Unsurprisingly, it was Inskeep simply pointing out that even many Republicans don't believe Trump's claims about the 2020 election that seemed to set the former president off. Inskeep referenced Republican South Dakota Senator Mike Rounds' recent comments in which he told ABC's This Week that Trump's claims are not only false, but dangerous.

As Rounds put it:

"The election was fair, as fair as we have seen. We simply did not win the election... And if we... tell our people don't vote because there's cheating going on, then we're going to put ourselves in a huge disadvantage."

Trump of course vehemently disagreed, telling Inskeep:

"No, I think it's an advantage, because otherwise they're going to do it again in '22 and '24, and Rounds is wrong on that. Totally wrong."

He also called Senate Minority Leader Mitch McConnell a "loser" for agreeing with Rounds.
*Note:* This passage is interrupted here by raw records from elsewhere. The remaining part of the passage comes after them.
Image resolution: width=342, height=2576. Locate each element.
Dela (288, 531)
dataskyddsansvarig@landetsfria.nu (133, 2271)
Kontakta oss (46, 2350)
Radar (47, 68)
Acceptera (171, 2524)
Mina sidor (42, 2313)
Trump then launched into a lengthy, rambling diatribe full of absurd lies about the 2020 election. Inskeep followed up by asking if Trump is requiring candidates to sign onto these "Big Lie" theories in order to get his endorsement in this year's elections.

Trump responded with another meandering soliloquy, this time about conspiracy theorist Kari Lake, the current Republican primary front-runner in Arizona's gubernatorial race. After claiming Lake is leading because the American people want to get to the bottom of the supposed fraud in the 2020 election, Trump hung up on Inskeep.

On Twitter, Trump's childish handling of Inskeep's very simple questions definitely struck a chord, and the mockery came in hot.







Inskeep and Trump also briefly discussed the pandemic, in which Trump once again repeated his recent recommendations that people get vaccinated but gave a subtle tip of the hat to his legion of anti-vaxxer supporters, saying that vaccination should be an "individual choice."